Ressources pour enquêter sur les réseaux de traite humaine
Conseils de Pros a été créé par GIJN pour relayer des conseils méthodologiques spécifiquement pour les journalistes francophones. Si vous avez une idée d’article sur des techniques ou ressources pour enquêter, écrivez-moi à marthe.rubio@gijn.org.
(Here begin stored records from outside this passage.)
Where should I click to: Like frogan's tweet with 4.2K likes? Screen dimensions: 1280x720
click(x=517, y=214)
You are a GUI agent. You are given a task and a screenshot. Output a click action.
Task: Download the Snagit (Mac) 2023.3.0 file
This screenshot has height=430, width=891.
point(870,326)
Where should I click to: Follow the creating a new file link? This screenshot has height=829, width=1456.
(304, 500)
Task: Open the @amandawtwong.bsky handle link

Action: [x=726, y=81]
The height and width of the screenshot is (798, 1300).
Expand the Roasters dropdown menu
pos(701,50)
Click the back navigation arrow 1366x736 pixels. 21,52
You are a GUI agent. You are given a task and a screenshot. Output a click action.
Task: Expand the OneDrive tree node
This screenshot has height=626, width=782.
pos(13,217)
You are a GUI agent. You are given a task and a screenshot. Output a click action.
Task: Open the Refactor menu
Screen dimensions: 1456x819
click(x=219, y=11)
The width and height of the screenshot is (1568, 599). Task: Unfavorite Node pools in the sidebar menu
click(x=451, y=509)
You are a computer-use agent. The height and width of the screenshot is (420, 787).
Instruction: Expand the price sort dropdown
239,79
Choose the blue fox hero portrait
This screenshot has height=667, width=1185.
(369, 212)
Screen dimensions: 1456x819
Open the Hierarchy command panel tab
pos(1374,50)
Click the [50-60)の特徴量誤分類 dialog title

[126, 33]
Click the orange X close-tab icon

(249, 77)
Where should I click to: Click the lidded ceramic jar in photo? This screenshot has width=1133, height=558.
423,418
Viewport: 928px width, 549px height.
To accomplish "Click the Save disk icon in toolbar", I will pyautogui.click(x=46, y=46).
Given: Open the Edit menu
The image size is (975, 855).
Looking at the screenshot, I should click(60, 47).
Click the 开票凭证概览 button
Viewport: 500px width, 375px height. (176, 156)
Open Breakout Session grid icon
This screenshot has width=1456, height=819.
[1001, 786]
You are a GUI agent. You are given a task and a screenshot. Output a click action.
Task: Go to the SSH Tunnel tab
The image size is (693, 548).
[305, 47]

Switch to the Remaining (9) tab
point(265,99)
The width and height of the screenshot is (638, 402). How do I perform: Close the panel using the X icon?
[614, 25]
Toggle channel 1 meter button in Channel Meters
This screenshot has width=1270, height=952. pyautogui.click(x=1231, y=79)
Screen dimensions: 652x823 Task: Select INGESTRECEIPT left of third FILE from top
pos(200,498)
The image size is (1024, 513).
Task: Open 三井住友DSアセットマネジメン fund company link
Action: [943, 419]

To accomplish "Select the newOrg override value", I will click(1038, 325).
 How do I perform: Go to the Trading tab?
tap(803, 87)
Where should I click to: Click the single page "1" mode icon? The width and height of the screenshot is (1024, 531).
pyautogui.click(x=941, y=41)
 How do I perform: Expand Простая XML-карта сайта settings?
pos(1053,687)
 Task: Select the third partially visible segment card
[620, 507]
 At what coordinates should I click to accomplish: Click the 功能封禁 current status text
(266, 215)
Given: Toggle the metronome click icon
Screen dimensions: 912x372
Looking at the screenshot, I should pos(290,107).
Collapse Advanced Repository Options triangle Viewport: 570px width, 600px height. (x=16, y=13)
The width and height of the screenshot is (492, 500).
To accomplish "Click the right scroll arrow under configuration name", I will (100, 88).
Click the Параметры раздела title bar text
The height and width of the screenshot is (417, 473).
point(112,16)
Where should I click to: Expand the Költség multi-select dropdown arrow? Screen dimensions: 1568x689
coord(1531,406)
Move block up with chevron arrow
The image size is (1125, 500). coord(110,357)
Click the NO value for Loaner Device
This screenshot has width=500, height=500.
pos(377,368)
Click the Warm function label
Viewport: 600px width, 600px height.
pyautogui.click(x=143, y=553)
La journaliste Leïla Miñano a publié une enquête chez Mediapart dans laquelle elle révèle que des centaines de mineurs vietnamiens ont disparu en arrivant en Europe et sont probablement devenus la proie de trafiquants en lien avec le crime organisé. Lors de notre dernier webinaire, elle a partagé ces conseils pour enquêter sur les réseaux de traite humaine.
Penser global
« Le trafic d’enfant et le crime organisé n’ont pas de limites et le défi principal des criminels est de passer les frontières », explique Leïla Minano. L’un des premiers conseils de la journaliste pour enquêter sur le trafic d’êtres humains et le crime organisé en général est d’adopter une approche journalistique internationale. « Rester seul dans son coin à chercher via des sources françaises fait perdre un temps fou », souligne-t-elle. Elle explique que pour son enquête, elle a commencé par rechercher des informations dans d’autres langues en utilisant tout simplement Google Traduction pour découvrir si d’autres articles avaient été écrit sur les disparitions d’enfants vietnamiens dans d’autres pays d’Europe.
Collaborer
La journaliste recommande de faire appel à des réseaux d’enquête transnationaux comme OCCRP ou GIJN, qui peuvent permettre de bâtir des collaborations fructueuses dans le cadre d’enquêtes transnationales. Sur les disparitions, le collectif Lost in Europe est également une ressource précieuse.
Dessiner
Les réseaux de traite et de crime organisé sont souvent en lien les uns avec les autres et comprendre leurs différentes branches et imbrications peut parfois être un vrai casse tête. La journaliste recommande donc de faire tout simplement des dessins pour visualiser les filières et se retrouver dans la pieuvre.
Avoir une hypothèse
Comme dans la majorité des enquêtes, il est indispensable de partir avec une hypothèse de départ, quitte à la modifier au fur et à mesure de l’avancée des recherches. Sur les disparitions de mineurs vietnamiens, Leïla Miñano explique ainsi qu’elle a souhaité dès le départ mettre en lumière la responsabilité de l’Etat français et les dysfonctionnements de la justice pour stopper ces disparitions depuis cinq ans. « Très souvent, les articles sur les disparitions sont basés sur des témoignages de victimes très forts. C’est important, mais notre rôle à nous est de mettre en lumière les rouages et le système, d’aller le plus loin possible et de montrer les responsabilités de chacun, de désigner les institutions qui permettent à ces violations des droits humains de se reproduire », détaille-t-elle.
Faire parler les sources
Il est souvent difficile d’avoir accès aux sources sur ce type de sujet. Leïla Miñano recommande d’activer tous ses réseaux, et particulièrement les syndicats, qui sont souvent d’excellentes sources dans les enquêtes. La journaliste conseille de repérer les organes institutionnels eus sollicités par les journalistes, comme l’Office spécialisé dans le crime organisé de la gendarmerie en France. Enfin, il faut également entrer en contact avec les associations de victimes de la traite ou de survivants et survivantes.
Bonus:
Les rapports en ligne de l’Organisation internationale de police criminelle (Interpol) peuvent être une ressource intéressante. “Tout est en ligne, il suffit de faire ctrl F ! »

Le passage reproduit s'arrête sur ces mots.